◆ EXERCISE INSTRUCTIONS ◆
Nothing but the lines from the start of the data through the line with "About (825, 15)" should appear in the answer, each retyped exactly, and pictures should not.
[Opening TASK INPUT section]
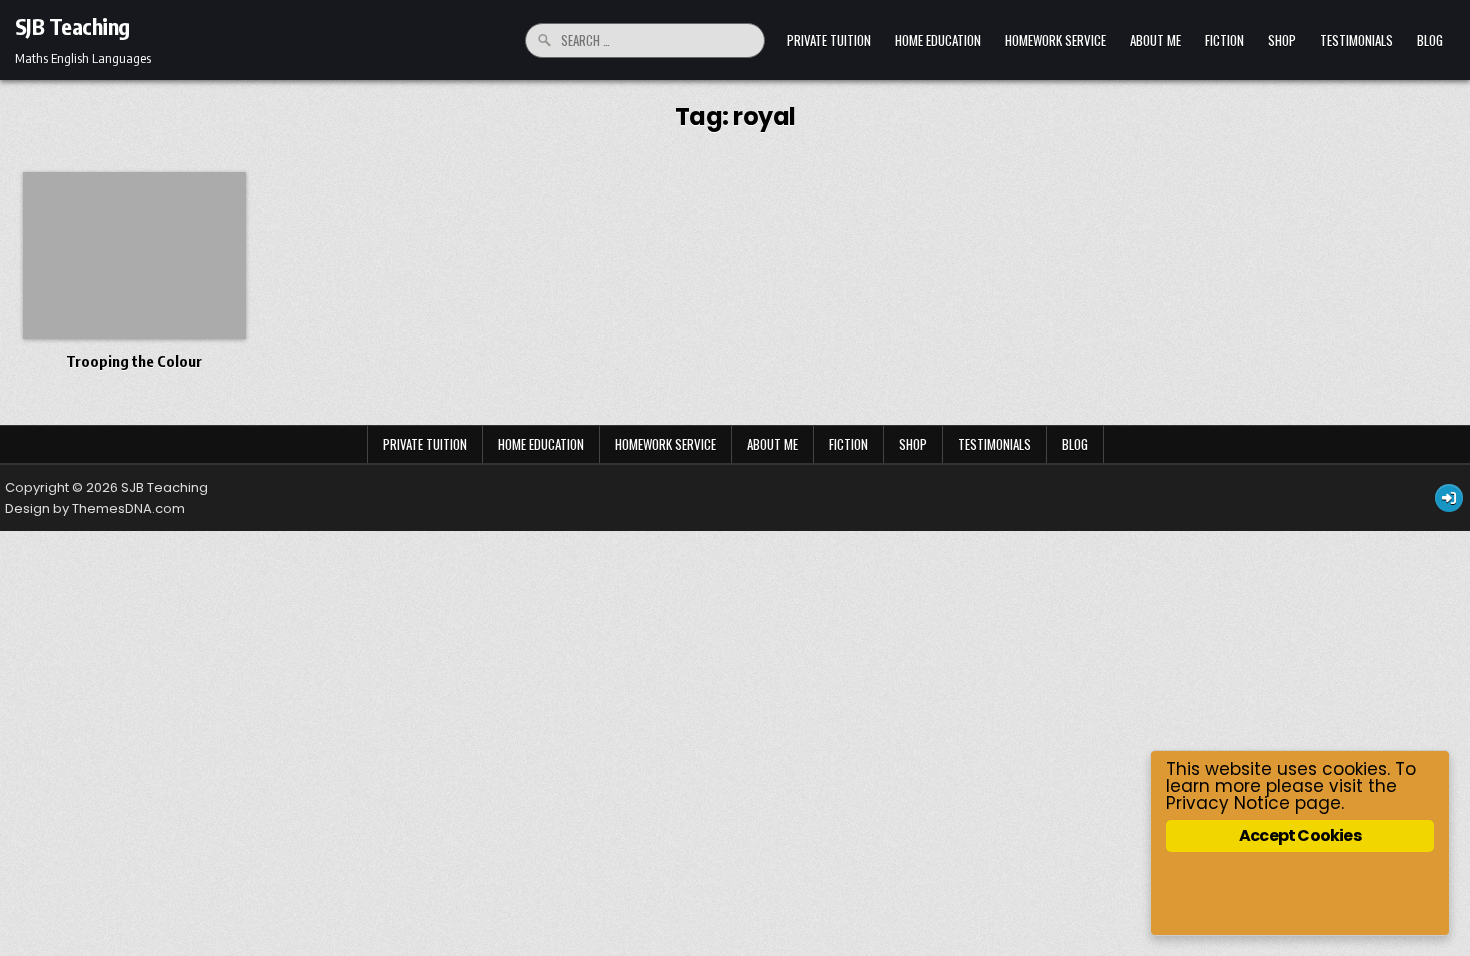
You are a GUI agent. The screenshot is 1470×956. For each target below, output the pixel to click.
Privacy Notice (1228, 803)
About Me (1155, 40)
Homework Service (1055, 40)
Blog (1430, 40)
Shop (1282, 40)
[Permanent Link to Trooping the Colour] (134, 255)
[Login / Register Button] (1449, 498)
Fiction (1224, 40)
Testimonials (1356, 40)
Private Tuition (829, 40)
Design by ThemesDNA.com (95, 508)
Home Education (938, 40)
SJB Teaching (72, 26)
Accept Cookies (1300, 835)
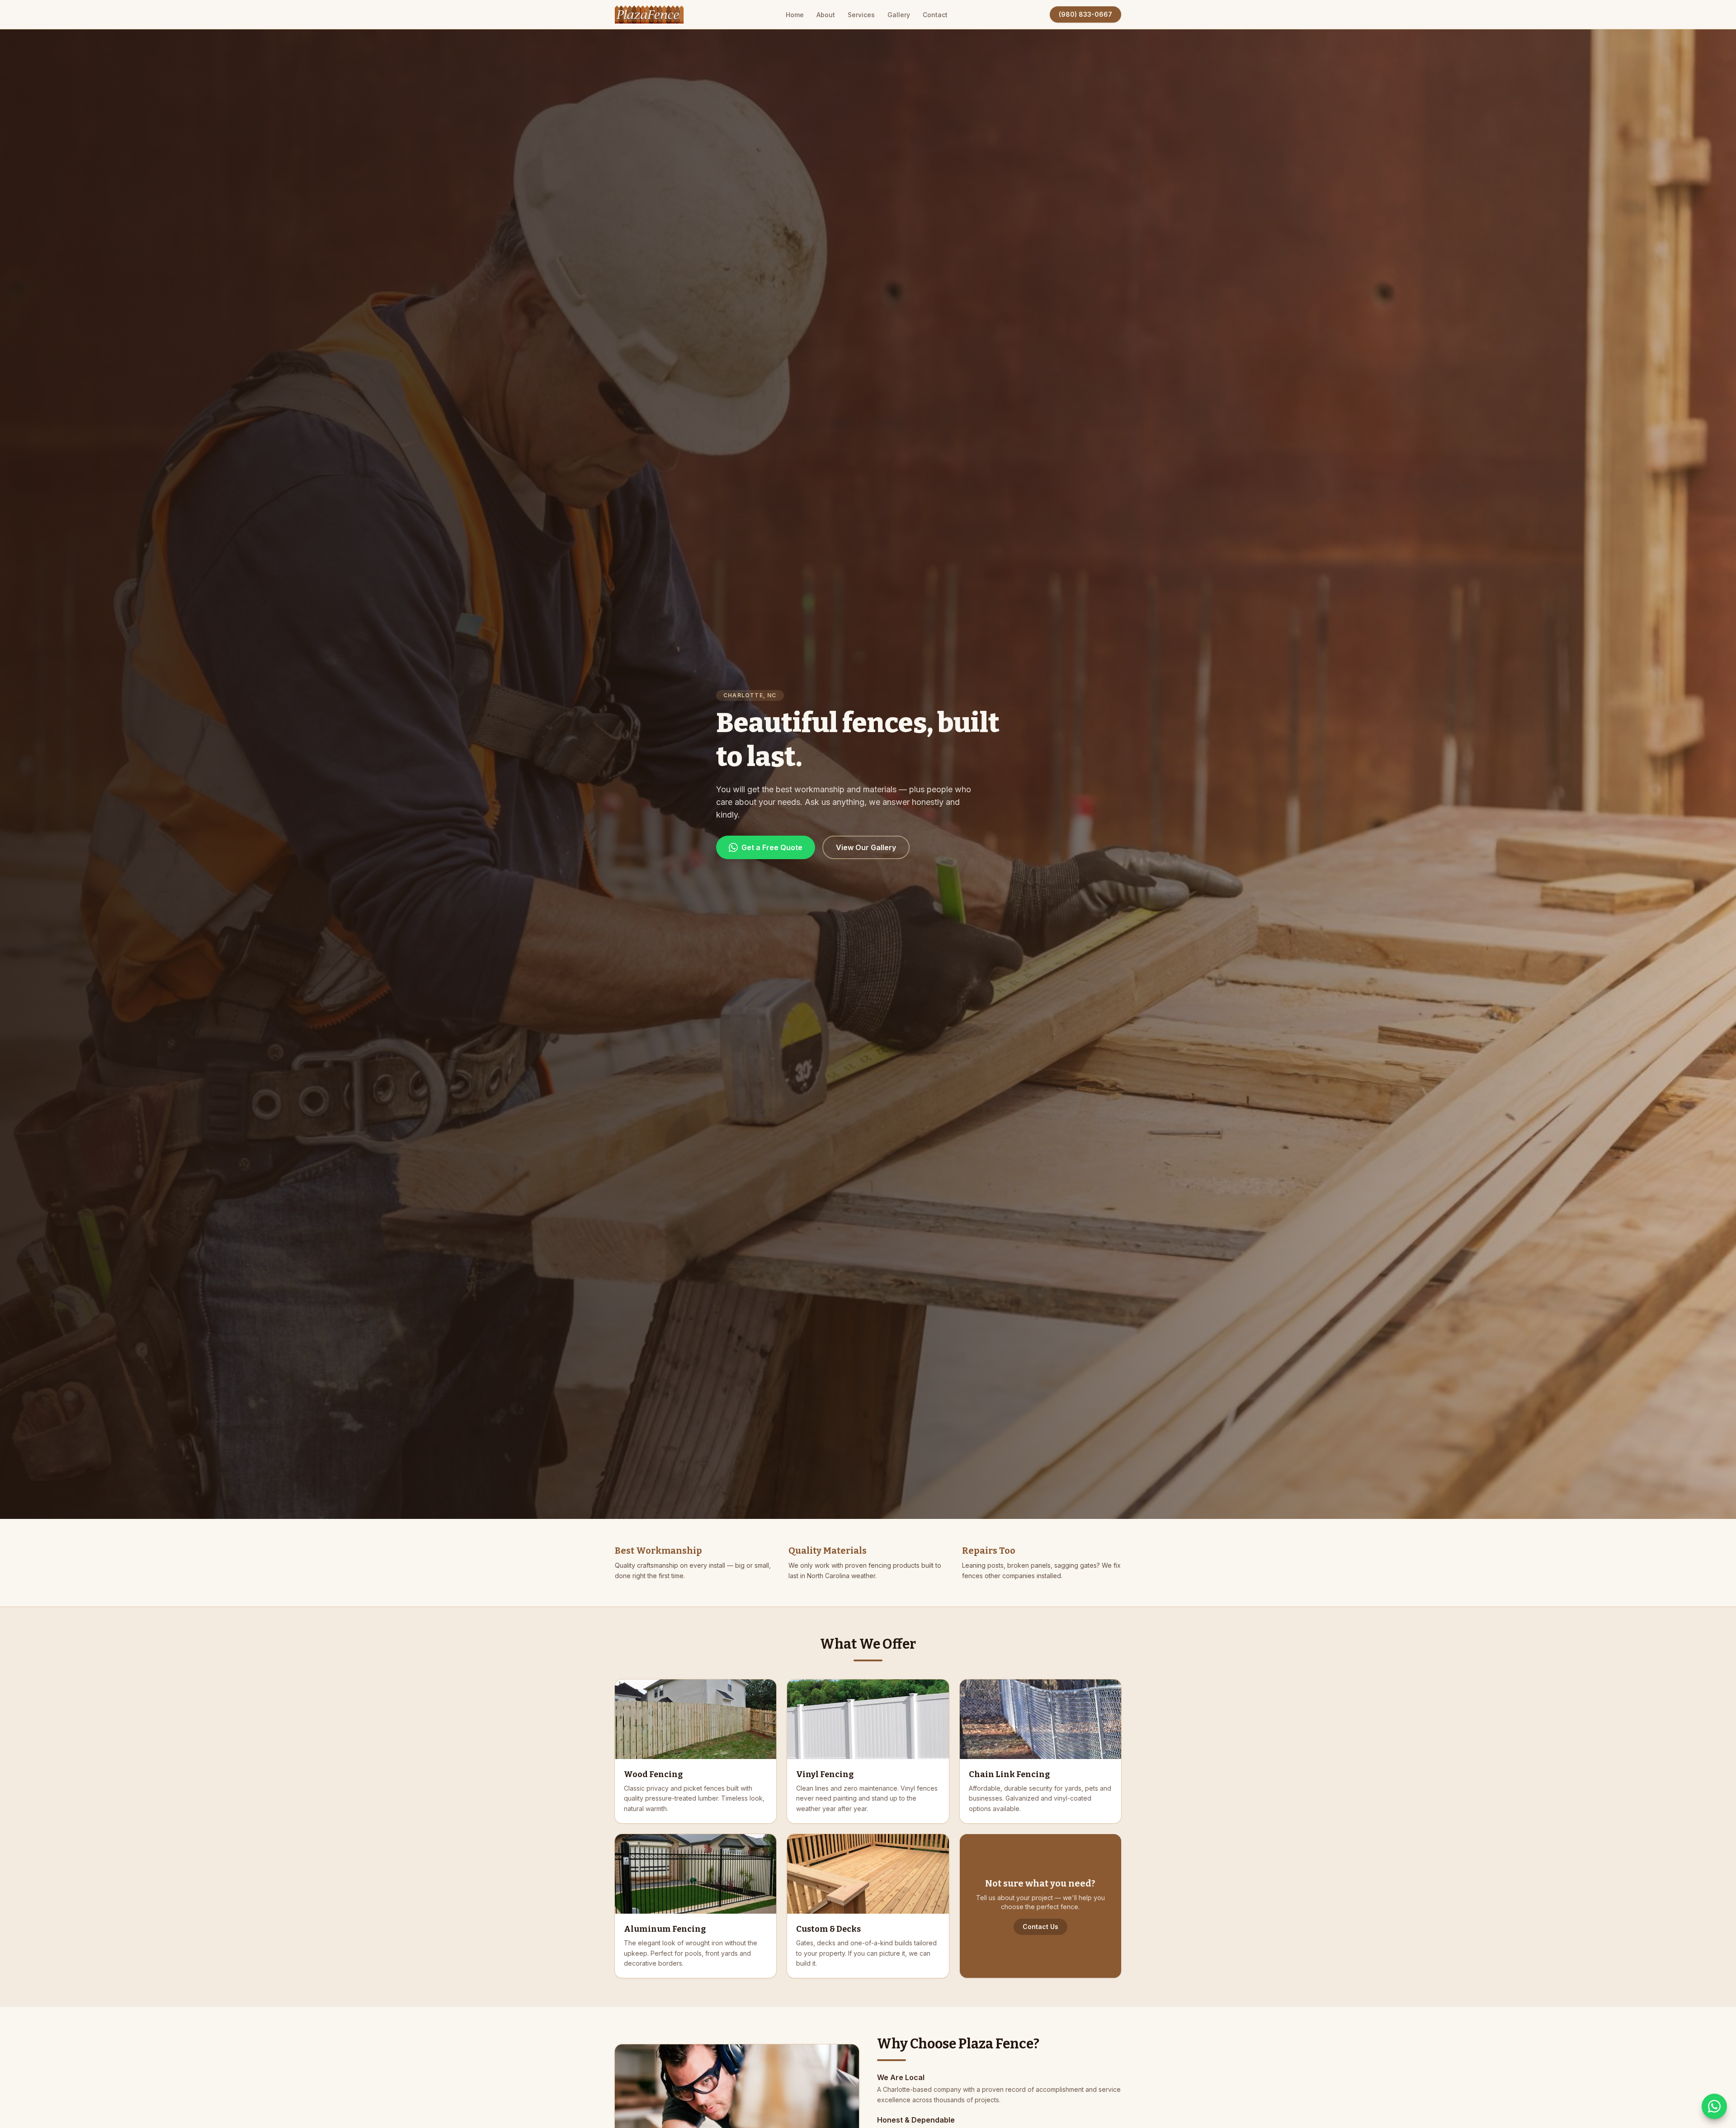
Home (795, 15)
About (825, 15)
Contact (935, 15)
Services (861, 15)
[Closing TASK INPUT section]
◆ WRITTEN ANSWER ◆
You are a GUI agent. The screenshot is 1470×956. For each target below, output the pixel to click.
Privacy Notice (1228, 803)
About Me (1155, 40)
Homework Service (1055, 40)
Blog (1430, 40)
Shop (1282, 40)
[Permanent Link to Trooping the Colour] (134, 255)
[Login / Register Button] (1449, 498)
Fiction (1224, 40)
Testimonials (1356, 40)
Private Tuition (829, 40)
Design by ThemesDNA.com (95, 508)
Home Education (938, 40)
SJB Teaching (72, 26)
Accept Cookies (1300, 835)
Home (795, 15)
About (825, 15)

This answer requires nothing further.